It’s Joyce’s family who are sitting there and talking; they’re speaking Chinese. The language and the fact that I don’t understand what they’re talking about, intensifies my interest in this other. Perhaps this leads me closer to her position. If I had been able to understand, I would have focused on the meaning of the words. She has withdrawn from the conversation and explores other possibilities within the room.
We are made aware that the conversation is about motherhood. That’s all. Joyce later tells me that she got pregnant shortly after shooting this sequence. And then she says to me that she wanted to be pregnant to explore what it is like. I haven’t heard it said like that before. But isn’t that what it’s all about, seeking a richness of experiences.
Emancipation, although this sounds like a paradox, can be seen as a sort of retreat. The process of becoming free demarcates the border between the self and the others. It is the freedom of withdrawal, and of looking at the past from a distance. It is growing up, becoming an adult. This act of emancipation you think you’ll be done with within a couple of years, until it dawns on you that it may well be a lifetime project.

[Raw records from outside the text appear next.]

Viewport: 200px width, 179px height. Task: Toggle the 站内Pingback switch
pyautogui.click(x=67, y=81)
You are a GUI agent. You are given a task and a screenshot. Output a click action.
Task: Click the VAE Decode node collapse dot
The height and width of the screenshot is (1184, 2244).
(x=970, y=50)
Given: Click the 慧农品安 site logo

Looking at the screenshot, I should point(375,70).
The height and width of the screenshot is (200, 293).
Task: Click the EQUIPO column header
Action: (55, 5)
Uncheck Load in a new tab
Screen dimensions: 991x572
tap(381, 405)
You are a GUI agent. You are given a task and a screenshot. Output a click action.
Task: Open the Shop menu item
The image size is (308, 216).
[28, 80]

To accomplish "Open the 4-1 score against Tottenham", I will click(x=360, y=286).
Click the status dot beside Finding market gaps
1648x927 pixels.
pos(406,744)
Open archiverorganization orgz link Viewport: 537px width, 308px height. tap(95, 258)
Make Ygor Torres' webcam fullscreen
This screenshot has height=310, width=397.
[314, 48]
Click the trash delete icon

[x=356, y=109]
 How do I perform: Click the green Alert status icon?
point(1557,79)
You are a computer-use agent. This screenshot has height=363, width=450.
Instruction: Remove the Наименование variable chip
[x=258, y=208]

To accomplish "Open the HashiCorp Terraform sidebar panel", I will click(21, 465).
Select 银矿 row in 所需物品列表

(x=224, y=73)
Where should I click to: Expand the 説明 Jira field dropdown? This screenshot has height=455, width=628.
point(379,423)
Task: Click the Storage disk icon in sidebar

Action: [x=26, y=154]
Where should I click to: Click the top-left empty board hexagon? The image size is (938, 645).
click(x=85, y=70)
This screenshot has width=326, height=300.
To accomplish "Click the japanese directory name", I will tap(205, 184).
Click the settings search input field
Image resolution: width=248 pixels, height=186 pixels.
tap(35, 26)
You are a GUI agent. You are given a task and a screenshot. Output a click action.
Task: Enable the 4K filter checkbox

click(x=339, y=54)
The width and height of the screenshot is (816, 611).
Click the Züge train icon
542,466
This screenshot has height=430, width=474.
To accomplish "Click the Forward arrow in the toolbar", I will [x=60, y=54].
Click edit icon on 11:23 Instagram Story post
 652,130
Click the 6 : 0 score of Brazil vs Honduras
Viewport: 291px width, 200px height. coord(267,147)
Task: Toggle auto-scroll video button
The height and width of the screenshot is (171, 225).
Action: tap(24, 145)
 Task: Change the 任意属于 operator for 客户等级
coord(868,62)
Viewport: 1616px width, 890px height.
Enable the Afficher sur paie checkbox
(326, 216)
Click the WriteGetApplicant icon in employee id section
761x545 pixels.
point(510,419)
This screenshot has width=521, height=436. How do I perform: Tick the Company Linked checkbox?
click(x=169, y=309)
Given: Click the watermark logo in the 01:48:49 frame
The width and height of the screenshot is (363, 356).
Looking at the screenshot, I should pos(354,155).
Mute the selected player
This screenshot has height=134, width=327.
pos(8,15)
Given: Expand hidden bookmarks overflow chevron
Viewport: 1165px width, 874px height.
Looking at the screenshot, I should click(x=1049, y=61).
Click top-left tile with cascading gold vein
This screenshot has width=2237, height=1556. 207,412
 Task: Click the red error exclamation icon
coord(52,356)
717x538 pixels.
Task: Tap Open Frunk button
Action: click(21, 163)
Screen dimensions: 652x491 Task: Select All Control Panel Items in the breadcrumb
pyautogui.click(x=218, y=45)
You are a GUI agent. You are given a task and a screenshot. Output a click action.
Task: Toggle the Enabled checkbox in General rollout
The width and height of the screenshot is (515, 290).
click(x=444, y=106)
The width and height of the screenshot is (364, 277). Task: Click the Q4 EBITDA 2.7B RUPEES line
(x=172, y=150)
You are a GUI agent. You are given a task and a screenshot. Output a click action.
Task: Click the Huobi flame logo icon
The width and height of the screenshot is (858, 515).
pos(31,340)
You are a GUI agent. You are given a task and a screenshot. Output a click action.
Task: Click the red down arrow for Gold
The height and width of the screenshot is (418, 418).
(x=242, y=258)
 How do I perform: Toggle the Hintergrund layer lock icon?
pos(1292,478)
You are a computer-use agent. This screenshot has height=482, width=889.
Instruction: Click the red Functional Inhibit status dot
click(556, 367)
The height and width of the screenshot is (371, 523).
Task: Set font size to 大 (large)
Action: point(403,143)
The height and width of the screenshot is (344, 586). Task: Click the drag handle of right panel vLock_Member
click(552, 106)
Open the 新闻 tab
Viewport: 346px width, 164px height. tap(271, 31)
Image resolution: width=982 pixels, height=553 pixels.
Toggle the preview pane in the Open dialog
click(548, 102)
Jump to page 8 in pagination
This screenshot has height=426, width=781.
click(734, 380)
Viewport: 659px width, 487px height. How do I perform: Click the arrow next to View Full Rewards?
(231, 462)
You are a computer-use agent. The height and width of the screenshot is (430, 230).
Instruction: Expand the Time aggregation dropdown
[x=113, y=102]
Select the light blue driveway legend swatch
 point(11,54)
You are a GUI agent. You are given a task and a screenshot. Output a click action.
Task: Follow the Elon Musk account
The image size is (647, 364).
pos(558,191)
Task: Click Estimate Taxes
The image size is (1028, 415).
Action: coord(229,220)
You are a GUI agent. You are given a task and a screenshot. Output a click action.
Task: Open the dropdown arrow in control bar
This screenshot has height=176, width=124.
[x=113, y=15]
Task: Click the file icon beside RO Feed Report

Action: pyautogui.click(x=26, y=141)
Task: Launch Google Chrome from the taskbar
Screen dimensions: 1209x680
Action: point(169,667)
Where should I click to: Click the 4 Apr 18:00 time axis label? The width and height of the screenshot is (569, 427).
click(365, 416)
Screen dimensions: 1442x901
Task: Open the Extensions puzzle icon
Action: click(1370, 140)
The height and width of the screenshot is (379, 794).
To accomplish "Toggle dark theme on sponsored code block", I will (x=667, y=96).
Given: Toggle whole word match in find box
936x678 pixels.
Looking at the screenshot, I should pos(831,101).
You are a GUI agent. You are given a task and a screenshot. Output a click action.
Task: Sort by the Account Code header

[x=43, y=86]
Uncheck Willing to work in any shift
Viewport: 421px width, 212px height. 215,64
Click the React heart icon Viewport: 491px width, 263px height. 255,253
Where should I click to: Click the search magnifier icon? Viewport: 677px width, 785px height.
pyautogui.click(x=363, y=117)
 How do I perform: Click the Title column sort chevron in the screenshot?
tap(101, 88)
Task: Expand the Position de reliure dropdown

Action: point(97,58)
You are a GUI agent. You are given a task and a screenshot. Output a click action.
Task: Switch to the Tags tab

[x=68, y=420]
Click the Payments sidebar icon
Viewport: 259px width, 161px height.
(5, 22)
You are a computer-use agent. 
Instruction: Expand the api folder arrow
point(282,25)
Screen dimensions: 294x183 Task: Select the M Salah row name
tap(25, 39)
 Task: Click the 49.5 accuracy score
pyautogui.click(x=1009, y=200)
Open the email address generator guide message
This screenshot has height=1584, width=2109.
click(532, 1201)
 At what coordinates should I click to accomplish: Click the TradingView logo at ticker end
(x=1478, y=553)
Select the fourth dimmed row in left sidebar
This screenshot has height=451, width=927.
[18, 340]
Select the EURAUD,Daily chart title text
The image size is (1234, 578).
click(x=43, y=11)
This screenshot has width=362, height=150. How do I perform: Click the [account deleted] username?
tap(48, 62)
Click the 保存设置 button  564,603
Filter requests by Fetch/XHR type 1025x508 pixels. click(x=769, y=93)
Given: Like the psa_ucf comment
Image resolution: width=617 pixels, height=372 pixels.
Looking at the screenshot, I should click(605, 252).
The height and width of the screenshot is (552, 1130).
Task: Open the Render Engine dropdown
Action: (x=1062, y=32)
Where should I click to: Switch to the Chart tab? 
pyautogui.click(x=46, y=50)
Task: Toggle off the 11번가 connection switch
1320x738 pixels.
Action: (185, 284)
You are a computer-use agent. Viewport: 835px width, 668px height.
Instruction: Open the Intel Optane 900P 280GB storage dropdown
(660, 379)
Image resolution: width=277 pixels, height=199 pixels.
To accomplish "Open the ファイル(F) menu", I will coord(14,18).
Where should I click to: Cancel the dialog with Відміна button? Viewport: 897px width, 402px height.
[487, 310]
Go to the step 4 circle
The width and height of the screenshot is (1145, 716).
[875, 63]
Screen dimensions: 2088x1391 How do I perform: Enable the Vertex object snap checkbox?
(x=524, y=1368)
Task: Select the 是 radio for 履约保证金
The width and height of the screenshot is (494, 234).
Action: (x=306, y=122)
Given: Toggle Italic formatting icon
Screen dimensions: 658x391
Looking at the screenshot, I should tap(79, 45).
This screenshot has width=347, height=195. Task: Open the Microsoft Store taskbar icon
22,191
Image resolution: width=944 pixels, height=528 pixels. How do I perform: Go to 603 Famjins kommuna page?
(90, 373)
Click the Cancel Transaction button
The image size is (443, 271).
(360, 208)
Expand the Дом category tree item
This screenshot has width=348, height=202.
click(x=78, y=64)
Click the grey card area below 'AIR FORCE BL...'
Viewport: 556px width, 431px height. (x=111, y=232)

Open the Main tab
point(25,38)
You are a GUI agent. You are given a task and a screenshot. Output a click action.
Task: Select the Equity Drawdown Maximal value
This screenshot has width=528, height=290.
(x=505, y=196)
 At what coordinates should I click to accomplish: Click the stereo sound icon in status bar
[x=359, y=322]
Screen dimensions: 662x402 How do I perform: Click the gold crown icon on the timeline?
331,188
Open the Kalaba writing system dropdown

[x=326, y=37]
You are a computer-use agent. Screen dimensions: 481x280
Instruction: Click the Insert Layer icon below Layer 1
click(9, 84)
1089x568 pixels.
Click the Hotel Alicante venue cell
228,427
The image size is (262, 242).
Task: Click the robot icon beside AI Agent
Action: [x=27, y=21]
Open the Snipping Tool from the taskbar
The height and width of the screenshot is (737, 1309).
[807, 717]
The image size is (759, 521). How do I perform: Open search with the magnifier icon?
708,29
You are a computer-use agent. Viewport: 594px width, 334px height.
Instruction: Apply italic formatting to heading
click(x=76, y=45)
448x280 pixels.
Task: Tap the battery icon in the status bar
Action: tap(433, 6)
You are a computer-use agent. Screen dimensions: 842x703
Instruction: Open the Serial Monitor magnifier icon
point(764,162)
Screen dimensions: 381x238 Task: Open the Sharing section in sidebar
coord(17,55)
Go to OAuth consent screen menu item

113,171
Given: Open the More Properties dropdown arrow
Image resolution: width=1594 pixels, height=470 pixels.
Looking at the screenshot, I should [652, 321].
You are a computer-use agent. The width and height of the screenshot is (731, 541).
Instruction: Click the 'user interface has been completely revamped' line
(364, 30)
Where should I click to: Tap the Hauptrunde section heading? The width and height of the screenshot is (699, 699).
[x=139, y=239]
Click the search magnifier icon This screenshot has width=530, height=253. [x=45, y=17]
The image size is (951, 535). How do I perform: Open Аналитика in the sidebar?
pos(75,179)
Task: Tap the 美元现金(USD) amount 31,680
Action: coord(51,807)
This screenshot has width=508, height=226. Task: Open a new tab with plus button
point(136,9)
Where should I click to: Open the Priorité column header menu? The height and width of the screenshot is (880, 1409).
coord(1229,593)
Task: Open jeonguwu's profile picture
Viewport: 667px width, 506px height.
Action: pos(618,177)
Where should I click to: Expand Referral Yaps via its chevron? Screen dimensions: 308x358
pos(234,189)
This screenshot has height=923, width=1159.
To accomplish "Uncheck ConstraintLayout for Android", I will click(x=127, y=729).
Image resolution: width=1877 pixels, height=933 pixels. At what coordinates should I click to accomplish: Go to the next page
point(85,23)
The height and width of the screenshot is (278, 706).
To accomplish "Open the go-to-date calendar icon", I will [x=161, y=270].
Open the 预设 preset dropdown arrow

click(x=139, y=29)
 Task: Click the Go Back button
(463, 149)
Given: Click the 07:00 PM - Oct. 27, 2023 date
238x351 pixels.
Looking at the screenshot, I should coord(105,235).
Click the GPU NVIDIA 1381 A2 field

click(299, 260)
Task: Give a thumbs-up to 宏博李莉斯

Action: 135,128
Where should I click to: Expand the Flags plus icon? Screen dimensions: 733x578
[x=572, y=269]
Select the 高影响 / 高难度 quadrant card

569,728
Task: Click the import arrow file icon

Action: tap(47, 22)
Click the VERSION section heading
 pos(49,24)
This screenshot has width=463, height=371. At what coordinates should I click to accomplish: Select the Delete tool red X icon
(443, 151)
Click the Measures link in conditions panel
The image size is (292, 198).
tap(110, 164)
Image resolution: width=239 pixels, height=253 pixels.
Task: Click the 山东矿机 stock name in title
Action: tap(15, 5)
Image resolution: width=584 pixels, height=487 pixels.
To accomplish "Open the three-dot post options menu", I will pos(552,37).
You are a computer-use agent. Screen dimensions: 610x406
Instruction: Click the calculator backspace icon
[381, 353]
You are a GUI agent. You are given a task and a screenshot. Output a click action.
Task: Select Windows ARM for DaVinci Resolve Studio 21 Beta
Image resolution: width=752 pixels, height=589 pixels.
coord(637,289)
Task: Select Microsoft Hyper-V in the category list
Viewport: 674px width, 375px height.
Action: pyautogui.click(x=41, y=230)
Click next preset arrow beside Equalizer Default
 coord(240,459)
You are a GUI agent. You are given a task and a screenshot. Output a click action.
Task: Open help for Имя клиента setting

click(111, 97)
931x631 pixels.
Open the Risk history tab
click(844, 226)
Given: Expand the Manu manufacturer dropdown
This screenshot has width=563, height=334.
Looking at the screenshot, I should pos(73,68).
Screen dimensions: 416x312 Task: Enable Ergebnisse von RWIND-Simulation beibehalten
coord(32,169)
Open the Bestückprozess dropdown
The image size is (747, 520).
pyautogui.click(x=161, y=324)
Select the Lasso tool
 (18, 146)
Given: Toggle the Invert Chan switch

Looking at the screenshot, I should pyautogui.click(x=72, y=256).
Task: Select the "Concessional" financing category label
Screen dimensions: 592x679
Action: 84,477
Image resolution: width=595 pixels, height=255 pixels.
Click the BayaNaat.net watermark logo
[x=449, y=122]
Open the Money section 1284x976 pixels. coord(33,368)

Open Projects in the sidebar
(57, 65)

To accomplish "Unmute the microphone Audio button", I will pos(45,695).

Joyce talks about an emancipation of internal forces; of a surfacing of the subconcious. There is an ambiguity about both title and what the work expresses. The camera’s lens increases the distance between the individual and its surroundings. The images presented has been manipulated to acommodate a set of moods and ideas. In Typhon Trees we see silhouettes of trees in a storm, slowed down, and repeating, turning the violent movements into an endless immersive state. In the third sequence repetition is also essential: The surf breaking on a beach on a summer day is repeated only with small variations. The same bathing people, movements, laughter, over and over. It seems logical to imagine that the beach scene takes place before the typhoon. The sequence of the events becomes an important key. The altered chronology gives a hint of determinism, or of events being known beforehand. Does this mean emancipation is must be an illusion?
The last video in the tetralogy shows a human skeleton moving around in a dark room. It dances with its almost invisible, dark partner, slow and crawling, but still insistent. The trees in Typhoon Trees are dancing as well. Joyce refers to the editing of the storm as choreography. Choreography is somehow a more precise than direction and editing in all of the four pieces. It is a very basic urge: to search for the fantastic in the everyday, through bodily impulses. Let it out.